TASK:
Word for word, restate all of the records.

%%

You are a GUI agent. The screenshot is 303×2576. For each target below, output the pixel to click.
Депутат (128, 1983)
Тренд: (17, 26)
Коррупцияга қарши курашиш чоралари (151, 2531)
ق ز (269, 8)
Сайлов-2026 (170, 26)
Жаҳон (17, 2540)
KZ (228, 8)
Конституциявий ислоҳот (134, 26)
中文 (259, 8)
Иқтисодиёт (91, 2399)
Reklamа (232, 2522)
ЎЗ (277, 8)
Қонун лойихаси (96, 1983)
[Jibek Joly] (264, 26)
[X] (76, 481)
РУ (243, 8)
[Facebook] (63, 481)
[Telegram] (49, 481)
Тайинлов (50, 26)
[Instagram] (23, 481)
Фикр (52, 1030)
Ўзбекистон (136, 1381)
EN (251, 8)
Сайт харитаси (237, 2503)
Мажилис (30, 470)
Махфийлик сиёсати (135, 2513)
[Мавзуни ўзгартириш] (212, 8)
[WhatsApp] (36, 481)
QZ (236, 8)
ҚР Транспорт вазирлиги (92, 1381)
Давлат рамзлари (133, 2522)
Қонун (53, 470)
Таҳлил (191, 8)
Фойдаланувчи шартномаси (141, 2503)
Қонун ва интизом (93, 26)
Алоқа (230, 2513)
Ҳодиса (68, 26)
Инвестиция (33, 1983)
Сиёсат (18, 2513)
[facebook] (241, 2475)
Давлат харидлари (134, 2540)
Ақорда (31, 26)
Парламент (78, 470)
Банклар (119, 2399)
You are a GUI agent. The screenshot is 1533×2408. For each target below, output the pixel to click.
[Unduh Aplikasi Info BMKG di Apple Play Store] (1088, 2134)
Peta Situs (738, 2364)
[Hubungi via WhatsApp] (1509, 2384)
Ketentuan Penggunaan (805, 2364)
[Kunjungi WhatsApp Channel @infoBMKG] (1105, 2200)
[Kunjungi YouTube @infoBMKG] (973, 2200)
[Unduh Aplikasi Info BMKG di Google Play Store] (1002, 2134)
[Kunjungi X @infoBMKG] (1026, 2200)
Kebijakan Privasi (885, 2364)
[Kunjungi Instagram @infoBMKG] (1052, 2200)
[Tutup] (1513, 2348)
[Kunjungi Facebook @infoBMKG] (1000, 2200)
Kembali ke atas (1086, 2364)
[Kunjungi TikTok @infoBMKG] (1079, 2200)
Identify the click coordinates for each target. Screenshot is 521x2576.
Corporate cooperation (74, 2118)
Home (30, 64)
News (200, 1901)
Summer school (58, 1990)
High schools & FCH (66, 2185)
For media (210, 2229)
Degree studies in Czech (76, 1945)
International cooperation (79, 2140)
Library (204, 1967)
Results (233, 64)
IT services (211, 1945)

%%

RESPONSE AREA:
You are a GUI agent. The screenshot is 303×2576. For each target below, output the pixel to click.
Депутат (128, 1983)
Тренд: (17, 26)
Коррупцияга қарши курашиш чоралари (151, 2531)
ق ز (269, 8)
Сайлов-2026 (170, 26)
Жаҳон (17, 2540)
KZ (228, 8)
Конституциявий ислоҳот (134, 26)
中文 (259, 8)
Иқтисодиёт (91, 2399)
Reklamа (232, 2522)
ЎЗ (277, 8)
Қонун лойихаси (96, 1983)
[Jibek Joly] (264, 26)
[X] (76, 481)
РУ (243, 8)
[Facebook] (63, 481)
[Telegram] (49, 481)
Тайинлов (50, 26)
[Instagram] (23, 481)
Фикр (52, 1030)
Ўзбекистон (136, 1381)
EN (251, 8)
Сайт харитаси (237, 2503)
Мажилис (30, 470)
Махфийлик сиёсати (135, 2513)
[Мавзуни ўзгартириш] (212, 8)
[WhatsApp] (36, 481)
QZ (236, 8)
ҚР Транспорт вазирлиги (92, 1381)
Давлат рамзлари (133, 2522)
Қонун (53, 470)
Таҳлил (191, 8)
Фойдаланувчи шартномаси (141, 2503)
Қонун ва интизом (93, 26)
Алоқа (230, 2513)
Ҳодиса (68, 26)
Инвестиция (33, 1983)
Сиёсат (18, 2513)
[facebook] (241, 2475)
Давлат харидлари (134, 2540)
Ақорда (31, 26)
Парламент (78, 470)
Банклар (119, 2399)
You are a GUI agent. The screenshot is 1533×2408. For each target below, output the pixel to click.
[Unduh Aplikasi Info BMKG di Apple Play Store] (1088, 2134)
Peta Situs (738, 2364)
[Hubungi via WhatsApp] (1509, 2384)
Ketentuan Penggunaan (805, 2364)
[Kunjungi WhatsApp Channel @infoBMKG] (1105, 2200)
[Kunjungi YouTube @infoBMKG] (973, 2200)
[Unduh Aplikasi Info BMKG di Google Play Store] (1002, 2134)
[Kunjungi X @infoBMKG] (1026, 2200)
Kebijakan Privasi (885, 2364)
[Kunjungi Instagram @infoBMKG] (1052, 2200)
[Tutup] (1513, 2348)
[Kunjungi Facebook @infoBMKG] (1000, 2200)
Kembali ke atas (1086, 2364)
[Kunjungi TikTok @infoBMKG] (1079, 2200)
Identify the click coordinates for each target. Screenshot is 521x2576.
Corporate cooperation (74, 2118)
Home (30, 64)
News (200, 1901)
Summer school (58, 1990)
High schools & FCH (66, 2185)
For media (210, 2229)
Degree studies in Czech (76, 1945)
International cooperation (79, 2140)
Library (204, 1967)
Results (233, 64)
IT services (211, 1945)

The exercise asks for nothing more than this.